# CAM w/Nitrous



## goatfarmer (Jun 6, 2006)

Read all Threads I could find on here about the right cam for an ls2 A4 or LS2 in general. Got some GREAT info, but the question I still had would be...what CAM would be a great choice if you have plans to use atleast a 100 shot of Nitrous down the road? Weekend driven and track driven car in mind, and the lope and idle aren't of any concern as long as she doesn't lose power or need head work. Headers will be used!


----------



## goatfarmer (Jun 6, 2006)

No one knows? Tough subject I know, but it helps to know the cam so I can pick the torque converter. Or I could call someone and just ripped off! LOL!


----------



## 05 goatman (Sep 13, 2005)

id call some top shops ie mike norris @nlperformance in orlando or someone who knows the lsx engine family just to get ya pointed in the right direction


----------



## smitty's05gto (Feb 5, 2006)

goatfarmer said:


> Read all Threads I could find on here about the right cam for an ls2 A4 or LS2 in general.
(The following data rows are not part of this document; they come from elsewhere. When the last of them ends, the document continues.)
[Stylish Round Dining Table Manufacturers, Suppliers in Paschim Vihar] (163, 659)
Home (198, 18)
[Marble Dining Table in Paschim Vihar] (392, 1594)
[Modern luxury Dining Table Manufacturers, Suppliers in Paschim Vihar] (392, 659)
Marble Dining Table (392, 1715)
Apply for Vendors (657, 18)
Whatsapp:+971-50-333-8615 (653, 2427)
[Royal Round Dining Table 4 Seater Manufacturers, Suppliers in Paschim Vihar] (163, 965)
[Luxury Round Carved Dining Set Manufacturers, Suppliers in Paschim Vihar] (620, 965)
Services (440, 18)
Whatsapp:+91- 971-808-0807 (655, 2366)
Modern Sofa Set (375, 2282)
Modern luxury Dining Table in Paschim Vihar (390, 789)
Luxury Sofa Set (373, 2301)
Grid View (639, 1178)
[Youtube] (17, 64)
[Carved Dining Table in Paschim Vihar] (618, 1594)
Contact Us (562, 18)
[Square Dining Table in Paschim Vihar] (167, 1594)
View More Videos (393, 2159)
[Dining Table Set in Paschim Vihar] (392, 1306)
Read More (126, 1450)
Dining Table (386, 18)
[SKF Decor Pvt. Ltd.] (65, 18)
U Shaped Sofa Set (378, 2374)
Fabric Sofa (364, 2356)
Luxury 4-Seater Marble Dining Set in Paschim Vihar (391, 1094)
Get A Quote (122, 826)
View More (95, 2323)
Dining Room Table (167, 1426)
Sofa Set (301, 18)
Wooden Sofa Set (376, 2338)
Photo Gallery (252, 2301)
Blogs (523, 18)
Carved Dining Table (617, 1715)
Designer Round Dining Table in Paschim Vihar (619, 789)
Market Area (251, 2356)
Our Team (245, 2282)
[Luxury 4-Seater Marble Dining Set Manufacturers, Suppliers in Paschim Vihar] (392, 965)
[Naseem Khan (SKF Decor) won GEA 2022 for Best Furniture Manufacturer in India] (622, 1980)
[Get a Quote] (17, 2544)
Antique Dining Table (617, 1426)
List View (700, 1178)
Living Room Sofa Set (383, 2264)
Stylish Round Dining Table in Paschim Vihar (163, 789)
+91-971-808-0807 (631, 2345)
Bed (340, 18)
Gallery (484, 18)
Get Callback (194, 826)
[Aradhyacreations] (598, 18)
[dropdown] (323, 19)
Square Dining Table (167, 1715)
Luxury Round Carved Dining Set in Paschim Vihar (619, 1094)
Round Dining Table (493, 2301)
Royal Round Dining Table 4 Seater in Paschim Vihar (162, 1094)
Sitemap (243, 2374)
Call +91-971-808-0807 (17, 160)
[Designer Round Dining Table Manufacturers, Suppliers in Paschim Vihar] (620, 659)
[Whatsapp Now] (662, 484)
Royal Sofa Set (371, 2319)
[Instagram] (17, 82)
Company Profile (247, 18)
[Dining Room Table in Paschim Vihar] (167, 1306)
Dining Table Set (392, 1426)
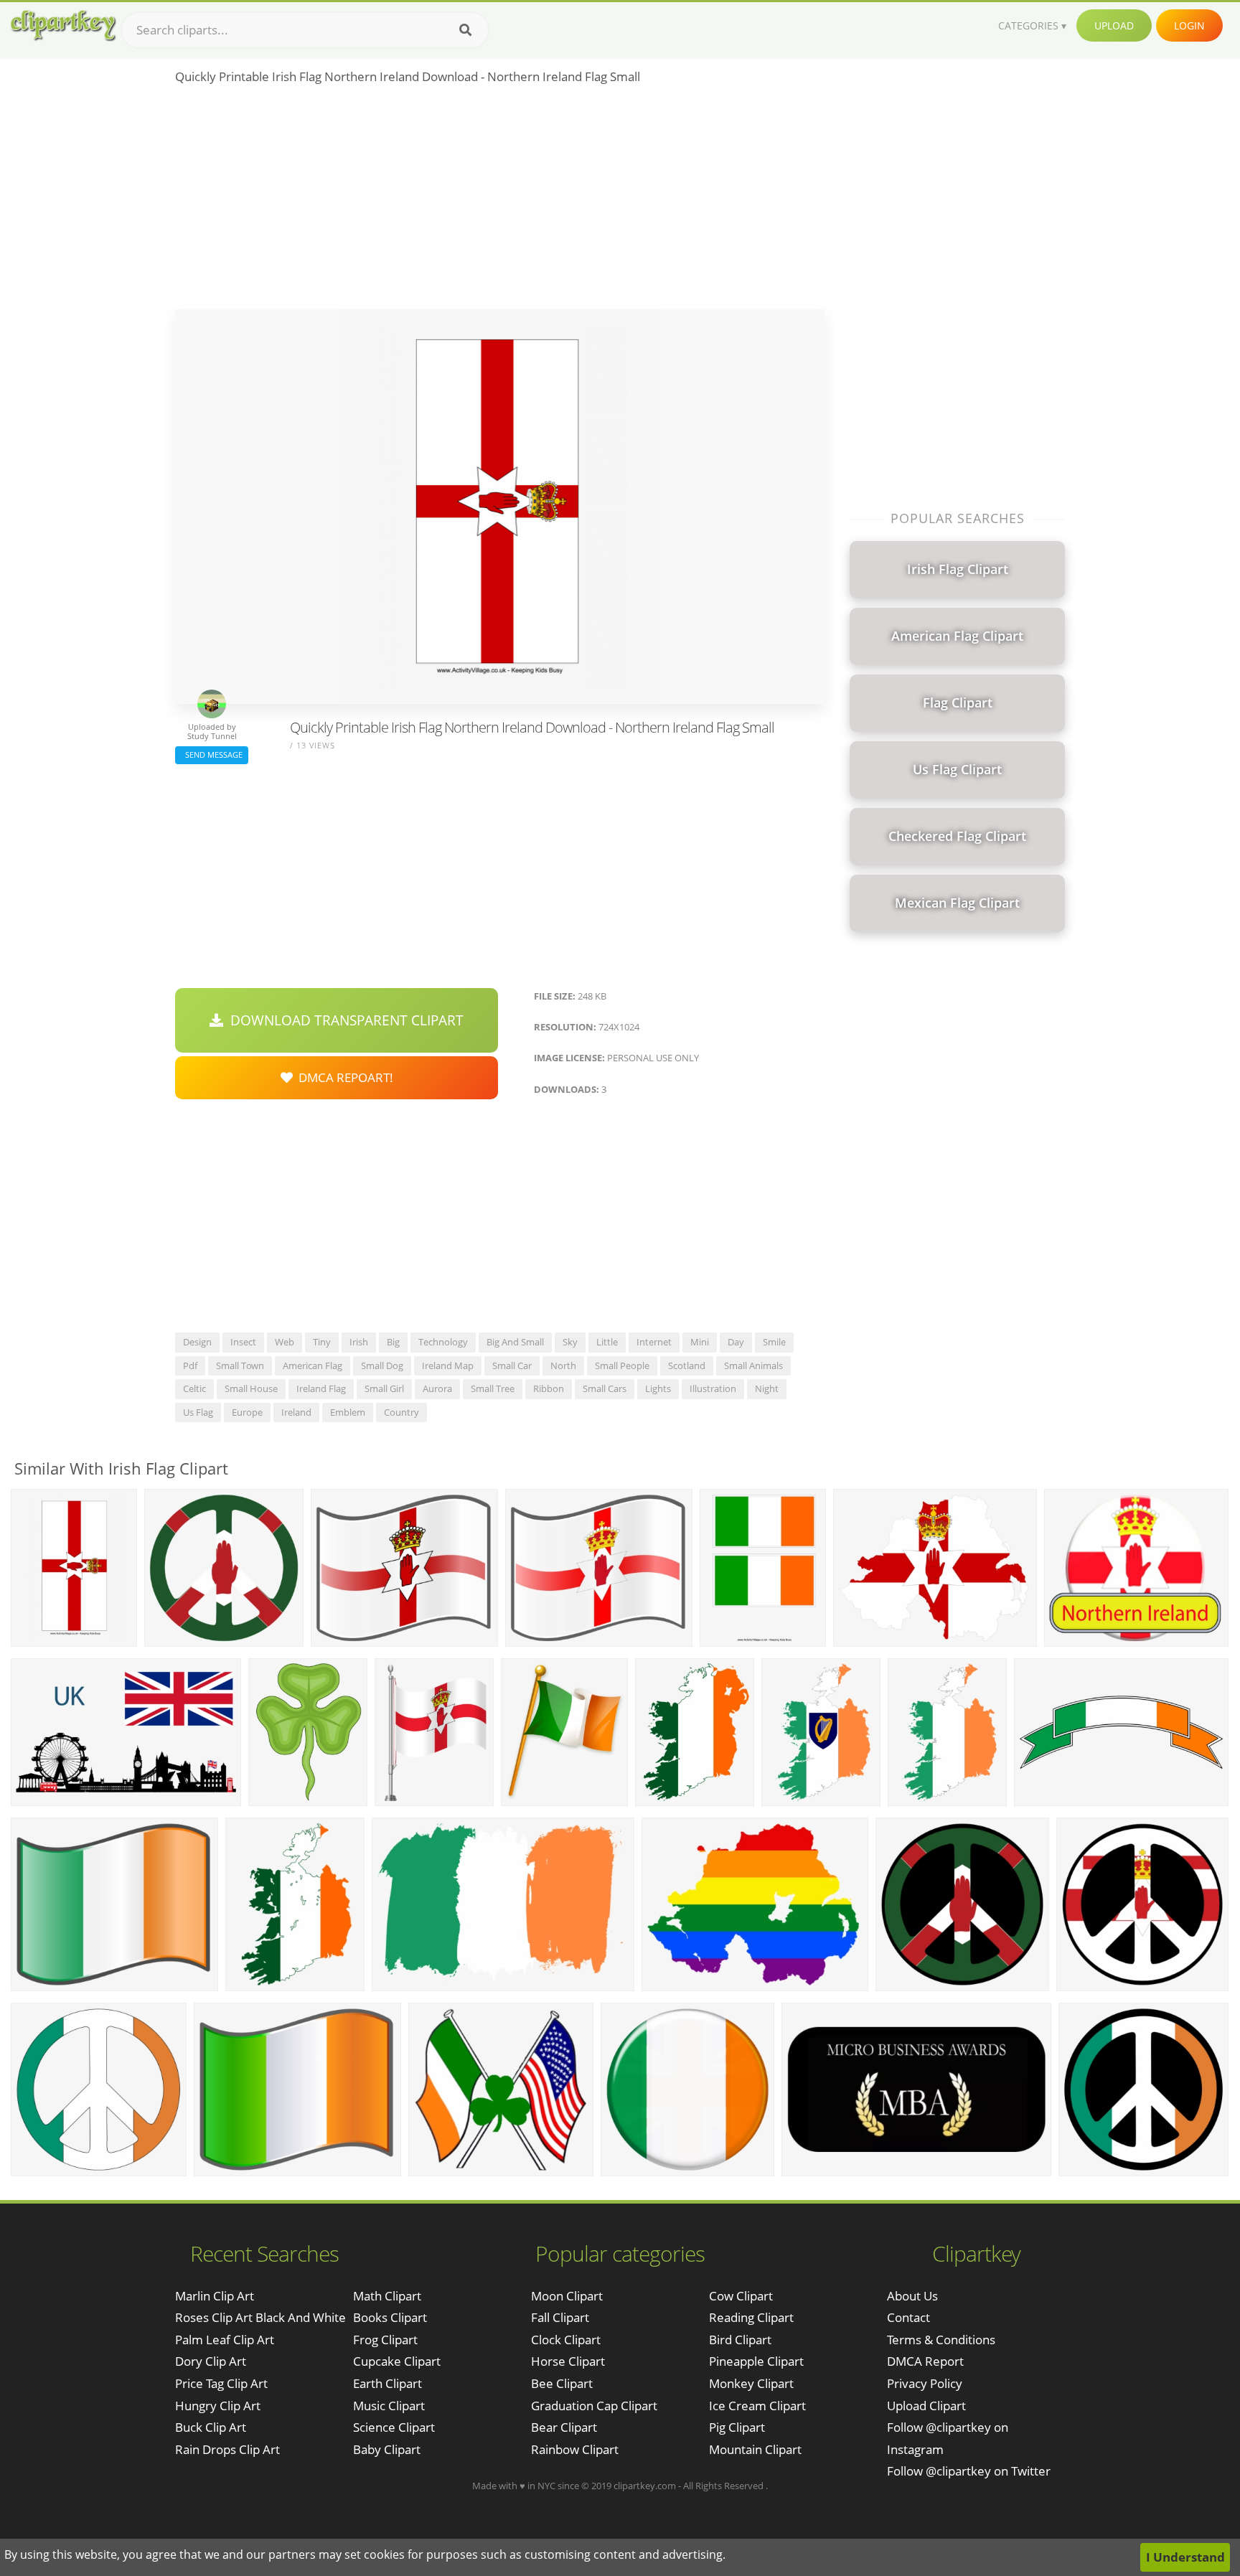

Got some GREAT info, but the question I still had would be...what CAM would be a great choice if you have plans to use atleast a 100 shot of Nitrous down the road? Weekend driven and track driven car in mind, and the lope and idle aren't of any concern as long as she doesn't lose power or need head work. Headers will be used!



i've got an aggressive cam for my every day driver GTO and i spray on it.... 

drop me a PM if you'd like.


----------